DRAGO (KIAA0247), a new DNA damage-responsive, p53-inducible gene that cooperates with p53 as oncosuppressor. [Corrected].

J Natl Cancer Inst

Affiliations of authors: Laboratory of Molecular Pharmacology (FP, PR, SZ, FM, MBo, AM, SM, MBr), and Laboratory of Methodology for Biomedical Research (VT), Department of Oncology, IRCCS-Istituto di Ricerche Farmacologiche Mario Negri, Milan, Italy; Dipartimento di Patologia Animale, Igiene e Sanità Pubblica Veterinaria, Università degli Studi di Milano, Milan, Italy (VC, ES); Mouse and Animal Pathology Laboratory, Fondazione Filarete, Milan, Italy (VC, ES); Present address: Laboratory of Genome Integrity, National Cancer Institute, National Institutes of Health, Bethesda, MD (FP).

Published: April 2014

Background: p53 influences genomic stability, apoptosis, autophagy, response to stress, and DNA damage. New p53-target genes could elucidate mechanisms through which p53 controls cell integrity and response to damage.
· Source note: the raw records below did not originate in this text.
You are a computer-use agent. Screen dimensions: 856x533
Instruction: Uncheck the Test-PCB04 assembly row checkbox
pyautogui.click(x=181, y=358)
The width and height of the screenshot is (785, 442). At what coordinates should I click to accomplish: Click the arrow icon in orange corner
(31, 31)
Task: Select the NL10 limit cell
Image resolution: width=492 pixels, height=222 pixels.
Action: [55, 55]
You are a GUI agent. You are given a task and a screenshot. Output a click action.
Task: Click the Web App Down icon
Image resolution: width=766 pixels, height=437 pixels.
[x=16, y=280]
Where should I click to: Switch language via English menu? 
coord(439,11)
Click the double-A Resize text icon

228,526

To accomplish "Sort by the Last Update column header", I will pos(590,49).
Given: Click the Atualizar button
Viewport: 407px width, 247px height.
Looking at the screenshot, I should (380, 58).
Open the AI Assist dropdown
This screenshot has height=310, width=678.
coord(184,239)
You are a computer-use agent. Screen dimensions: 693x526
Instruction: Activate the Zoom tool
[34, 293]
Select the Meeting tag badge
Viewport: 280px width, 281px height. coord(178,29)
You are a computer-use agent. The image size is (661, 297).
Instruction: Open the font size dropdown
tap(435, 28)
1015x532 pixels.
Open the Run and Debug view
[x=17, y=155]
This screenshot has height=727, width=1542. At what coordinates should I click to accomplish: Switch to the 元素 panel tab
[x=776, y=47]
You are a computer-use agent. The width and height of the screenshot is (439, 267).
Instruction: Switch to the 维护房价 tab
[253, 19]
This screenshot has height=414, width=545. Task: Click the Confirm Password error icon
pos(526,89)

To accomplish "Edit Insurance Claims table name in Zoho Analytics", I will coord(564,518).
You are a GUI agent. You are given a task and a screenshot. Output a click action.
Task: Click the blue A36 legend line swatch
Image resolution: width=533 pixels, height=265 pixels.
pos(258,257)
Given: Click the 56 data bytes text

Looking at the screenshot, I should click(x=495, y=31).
Methods: DRAGO (drug-activated gene overexpressed, KIAA0247) was characterized by bioinformatics methods as well as by real-time polymerase chain reaction, chromatin immunoprecipitation and luciferase assays, time-lapse microscopy, and cell viability assays. Transgenic mice (94 p53(-/-) and 107 p53(+/-) mice on a C57BL/6J background) were used to assess DRAGO activity in vivo. Survival analyses were performed using Kaplan-Meier curves and the Mantel-Haenszel test. All statistical tests were two-sided.

Results: We identified DRAGO as a new p53-responsive gene induced upon treatment with DNA-damaging agents. DRAGO is highly conserved, and its ectopic overexpression resulted in growth suppression and cell death. DRAGO(-/-) mice are viable without macroscopic alterations. However, in p53(-/-) or p53(+/-) mice, the deletion of both DRAGO alleles statistically significantly accelerated tumor development and shortened lifespan compared with p53(-/-) or p53(+/-) mice bearing wild-type DRAGO alleles (p53(-/-), DRAGO(-/-) mice: hazard ratio [HR] = 3.25, 95% confidence interval [CI] = 1.7 to 6.1, P < .001; p53(+/-), DRAGO(-/-) mice: HR = 2.35, 95% CI = 1.3 to 4.0, P < .001; both groups compared with DRAGO(+/+) counterparts). DRAGO mRNA levels were statistically significantly reduced in advanced-stage, compared with early-stage, ovarian tumors, but no mutations were found in several human tumors. We show that DRAGO expression is regulated both at transcriptional-through p53 (and p73) and methylation-dependent control-and post-transcriptional levels by miRNAs.

Conclusions: DRAGO represents a new p53-dependent gene highly regulated in human cells and whose expression cooperates with p53 in tumor suppressor functions.